* **THE TASK**: Only the lines from the start of the entries through the line with "Select Yes for 18 years or older" are wanted; please output them exactly.

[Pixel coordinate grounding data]
####################

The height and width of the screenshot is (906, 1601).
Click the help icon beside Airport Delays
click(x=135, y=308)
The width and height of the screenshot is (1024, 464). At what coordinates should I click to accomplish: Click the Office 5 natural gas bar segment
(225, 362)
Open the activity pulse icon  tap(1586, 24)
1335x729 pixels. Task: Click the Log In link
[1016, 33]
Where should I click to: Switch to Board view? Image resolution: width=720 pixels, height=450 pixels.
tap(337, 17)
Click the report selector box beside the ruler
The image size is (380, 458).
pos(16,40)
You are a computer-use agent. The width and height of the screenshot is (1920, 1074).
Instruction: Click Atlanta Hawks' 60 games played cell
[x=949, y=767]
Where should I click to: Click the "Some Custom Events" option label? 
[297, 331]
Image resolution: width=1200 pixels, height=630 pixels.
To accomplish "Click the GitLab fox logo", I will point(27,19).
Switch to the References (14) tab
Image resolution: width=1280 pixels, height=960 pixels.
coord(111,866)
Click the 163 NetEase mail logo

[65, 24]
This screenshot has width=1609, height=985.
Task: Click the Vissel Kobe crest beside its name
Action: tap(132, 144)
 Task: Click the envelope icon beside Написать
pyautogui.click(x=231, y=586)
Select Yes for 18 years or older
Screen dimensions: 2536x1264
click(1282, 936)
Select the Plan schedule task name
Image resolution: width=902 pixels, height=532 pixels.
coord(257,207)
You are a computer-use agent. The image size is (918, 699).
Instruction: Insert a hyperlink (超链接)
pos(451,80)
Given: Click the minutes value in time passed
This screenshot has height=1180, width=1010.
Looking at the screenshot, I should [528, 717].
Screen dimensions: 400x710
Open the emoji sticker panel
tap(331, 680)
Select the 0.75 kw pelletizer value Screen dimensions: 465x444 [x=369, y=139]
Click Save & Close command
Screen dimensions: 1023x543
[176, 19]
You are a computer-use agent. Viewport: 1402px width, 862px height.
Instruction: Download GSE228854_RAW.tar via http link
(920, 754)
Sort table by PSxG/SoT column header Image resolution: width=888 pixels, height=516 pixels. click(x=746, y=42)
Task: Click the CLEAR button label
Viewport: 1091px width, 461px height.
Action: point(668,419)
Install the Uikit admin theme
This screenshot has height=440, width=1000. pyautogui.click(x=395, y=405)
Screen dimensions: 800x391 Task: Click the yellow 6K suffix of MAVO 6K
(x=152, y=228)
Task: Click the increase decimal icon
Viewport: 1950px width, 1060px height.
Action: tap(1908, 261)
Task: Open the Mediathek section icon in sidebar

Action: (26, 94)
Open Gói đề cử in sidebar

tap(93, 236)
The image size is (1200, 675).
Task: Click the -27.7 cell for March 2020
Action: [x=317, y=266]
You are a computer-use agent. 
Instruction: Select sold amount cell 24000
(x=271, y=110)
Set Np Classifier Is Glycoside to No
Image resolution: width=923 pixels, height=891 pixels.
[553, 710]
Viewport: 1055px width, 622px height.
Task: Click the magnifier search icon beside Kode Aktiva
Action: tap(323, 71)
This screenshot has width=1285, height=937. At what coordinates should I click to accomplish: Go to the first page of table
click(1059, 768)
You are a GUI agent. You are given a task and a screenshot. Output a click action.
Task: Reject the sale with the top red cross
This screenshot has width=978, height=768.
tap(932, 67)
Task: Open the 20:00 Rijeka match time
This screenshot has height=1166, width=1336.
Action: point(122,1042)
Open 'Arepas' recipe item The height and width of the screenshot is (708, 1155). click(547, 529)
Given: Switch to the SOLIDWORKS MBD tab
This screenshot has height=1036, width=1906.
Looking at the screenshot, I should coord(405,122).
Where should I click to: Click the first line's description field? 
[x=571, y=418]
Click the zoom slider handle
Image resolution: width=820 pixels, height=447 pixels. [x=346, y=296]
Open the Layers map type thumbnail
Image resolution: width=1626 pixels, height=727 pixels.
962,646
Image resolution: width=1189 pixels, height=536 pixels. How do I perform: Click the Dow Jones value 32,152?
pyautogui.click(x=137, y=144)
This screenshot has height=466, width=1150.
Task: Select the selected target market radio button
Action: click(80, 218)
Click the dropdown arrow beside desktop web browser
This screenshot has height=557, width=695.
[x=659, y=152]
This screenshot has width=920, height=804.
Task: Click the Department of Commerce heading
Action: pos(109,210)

####################

* **REPLY**:
The height and width of the screenshot is (906, 1601).
Click the help icon beside Airport Delays
click(x=135, y=308)
The width and height of the screenshot is (1024, 464). At what coordinates should I click to accomplish: Click the Office 5 natural gas bar segment
(225, 362)
Open the activity pulse icon  tap(1586, 24)
1335x729 pixels. Task: Click the Log In link
[1016, 33]
Where should I click to: Switch to Board view? Image resolution: width=720 pixels, height=450 pixels.
tap(337, 17)
Click the report selector box beside the ruler
The image size is (380, 458).
pos(16,40)
You are a computer-use agent. The width and height of the screenshot is (1920, 1074).
Instruction: Click Atlanta Hawks' 60 games played cell
[x=949, y=767]
Where should I click to: Click the "Some Custom Events" option label? 
[297, 331]
Image resolution: width=1200 pixels, height=630 pixels.
To accomplish "Click the GitLab fox logo", I will point(27,19).
Switch to the References (14) tab
Image resolution: width=1280 pixels, height=960 pixels.
coord(111,866)
Click the 163 NetEase mail logo

[65, 24]
This screenshot has width=1609, height=985.
Task: Click the Vissel Kobe crest beside its name
Action: tap(132, 144)
 Task: Click the envelope icon beside Написать
pyautogui.click(x=231, y=586)
Select Yes for 18 years or older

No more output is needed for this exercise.